I recall being a young, idealistic mom who made her own bread and even prepared the natural baby foods and yogurt I thought would be best for my little ones. I suspect many in my generation did the same. I had such dreams and such love for each of my kids. It seemed that my tender hand could help them achieve, and my attention to their health and their education and their opportunities was my duty not only to them but also somehow to my nation and my world.
Then the bombs. The economic bombs came first in the Reagan years when my husband could not work consistently enough to keep the family afloat. I worked full time, and my time for tender pursuits slipped more and more. Paying the mortgage and the other bills was the priority. But Mr. Reagan said a new day was dawning, and he claimed such great love for all things American – mothers, apple pie and such. But millions of idealistic moms like me saw an end to our vision of family and home.
When I watched Michael Moore's latest film the first time last year (Capitalism: A Love Story), it was our story – a tome of struggle and standing up against the odds. Millions of people bought into the charade that hard work – harder and harder work – would make those American opportunities a reality even in a failing economy. The trickle down would surely trickle to moms, eh?
I was angry and tired and stressed much of the time through that era. I tried to keep up all the school activities, music lessons and chances for my kids to achieve, but something had to give, so I left behind the natural foods and the gentler, quiet, loving times. I left my own values behind as I struggled to hold at least some of the goals up for protection from the storm.
Our family never fully recovered from the Reagan year bombs before the healthcare bomb hit. Entering our middle years, fully insured and trying to be the ever responsible Americans we were raised to be, health crisis far outstripped my ability to earn enough for my family. You see in the 40 years I have been fully employed outside the home, women like me – moms like me – have yet to come anywhere close to earning what a man does for the same work in this world. No matter how hard I worked, I could not earn an equal wage. My labor was not valued much. We bomb moms again and again.
As my kids grew to adulthood, they each took their own paths in life. Mostly, they ran as fast as they could to find ways to not suffer the same fate as our family did – they sought better educations, better jobs, better friends, better personal connections. Who could blame them? The lessons my actions taught them in their formative years were that you protect and preserve the income flow and you pay the bills. You don’t make yogurt and bread, for God’s sake.

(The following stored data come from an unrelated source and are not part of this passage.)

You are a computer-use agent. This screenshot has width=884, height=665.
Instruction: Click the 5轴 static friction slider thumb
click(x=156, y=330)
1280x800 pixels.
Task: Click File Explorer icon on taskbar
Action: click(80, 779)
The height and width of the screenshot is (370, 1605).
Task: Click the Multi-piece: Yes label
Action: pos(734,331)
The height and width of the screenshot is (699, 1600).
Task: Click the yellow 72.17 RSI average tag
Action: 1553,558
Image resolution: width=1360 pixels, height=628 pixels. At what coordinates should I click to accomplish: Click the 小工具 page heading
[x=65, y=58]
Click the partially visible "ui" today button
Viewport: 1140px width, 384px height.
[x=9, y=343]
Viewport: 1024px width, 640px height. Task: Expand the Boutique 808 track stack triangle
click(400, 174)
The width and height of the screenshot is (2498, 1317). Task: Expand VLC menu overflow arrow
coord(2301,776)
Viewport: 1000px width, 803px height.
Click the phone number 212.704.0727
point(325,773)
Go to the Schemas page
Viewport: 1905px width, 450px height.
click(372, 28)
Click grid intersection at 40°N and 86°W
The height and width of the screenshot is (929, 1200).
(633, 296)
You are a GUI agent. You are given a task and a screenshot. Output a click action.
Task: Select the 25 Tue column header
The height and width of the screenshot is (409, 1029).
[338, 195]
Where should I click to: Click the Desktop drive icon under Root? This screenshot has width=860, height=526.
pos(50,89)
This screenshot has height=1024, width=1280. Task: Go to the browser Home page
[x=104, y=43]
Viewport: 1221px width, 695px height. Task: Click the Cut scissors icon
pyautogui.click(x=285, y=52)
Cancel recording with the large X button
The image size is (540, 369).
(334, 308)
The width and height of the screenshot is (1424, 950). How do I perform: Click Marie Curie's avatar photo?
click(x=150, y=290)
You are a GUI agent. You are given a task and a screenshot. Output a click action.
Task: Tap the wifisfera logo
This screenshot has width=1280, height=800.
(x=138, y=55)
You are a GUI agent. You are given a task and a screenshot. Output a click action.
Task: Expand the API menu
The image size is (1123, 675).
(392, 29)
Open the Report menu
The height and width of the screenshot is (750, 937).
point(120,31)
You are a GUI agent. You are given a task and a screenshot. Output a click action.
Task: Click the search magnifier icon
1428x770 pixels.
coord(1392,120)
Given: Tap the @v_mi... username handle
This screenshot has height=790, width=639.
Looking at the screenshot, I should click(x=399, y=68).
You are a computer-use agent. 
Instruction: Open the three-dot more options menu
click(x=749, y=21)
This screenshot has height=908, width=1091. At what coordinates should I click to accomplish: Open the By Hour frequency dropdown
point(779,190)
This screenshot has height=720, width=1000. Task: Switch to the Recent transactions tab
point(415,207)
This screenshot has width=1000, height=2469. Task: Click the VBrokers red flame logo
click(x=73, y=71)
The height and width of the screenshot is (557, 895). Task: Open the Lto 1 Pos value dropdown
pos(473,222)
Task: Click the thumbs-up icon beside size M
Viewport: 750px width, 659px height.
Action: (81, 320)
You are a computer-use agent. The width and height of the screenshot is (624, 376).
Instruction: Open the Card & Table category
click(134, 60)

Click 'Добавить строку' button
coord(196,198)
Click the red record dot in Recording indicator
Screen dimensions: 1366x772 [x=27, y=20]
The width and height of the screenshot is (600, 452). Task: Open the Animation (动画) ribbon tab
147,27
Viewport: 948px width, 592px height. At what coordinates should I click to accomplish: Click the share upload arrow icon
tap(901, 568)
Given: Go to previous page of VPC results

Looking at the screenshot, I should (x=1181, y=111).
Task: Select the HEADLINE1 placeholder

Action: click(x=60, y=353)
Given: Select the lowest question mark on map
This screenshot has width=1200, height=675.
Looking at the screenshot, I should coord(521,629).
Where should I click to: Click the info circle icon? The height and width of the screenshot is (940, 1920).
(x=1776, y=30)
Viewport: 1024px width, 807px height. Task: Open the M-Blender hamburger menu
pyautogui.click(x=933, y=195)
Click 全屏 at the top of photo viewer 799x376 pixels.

A bomb must be dropped on moms, yes sir, a bomb must be dropped.
This Mother’s Day, one of my children may well be dropping very real bombs on other very real moms and children as he serves in the Army in Afghanistan. The rest of the kids are spread out all over the country. A beautiful bouquet of roses arrived from my daughter yesterday. The calls will likely come to wish me a good day. I will cry missing them all. I will feel as though I failed them. And I will be right.
A bomb dropped on an idealistic young mom 30 years ago, and bombs dropped all along the way, have proved me too weak to fight it all off and come out on the other end one of the picture-book mothers we celebrate in the Hallmark sort of way every second Sunday in May.
We drop bombs on moms here in America and all over the world. We don’t value mothers as a nation. We use mothers. We abuse mothers. We take the hopes and dreams of the 20-something young woman cradling her infant in the wee hours of the morning and dreaming of a better world ahead, and we drop bombs on them both.
I hope in the years ahead we will fight for policies that stop this mom-bombing and truly honor our mothers. Healthcare, equal pay and social policy that protects human rights would be a nice start. Happy Mother’s Day 2010.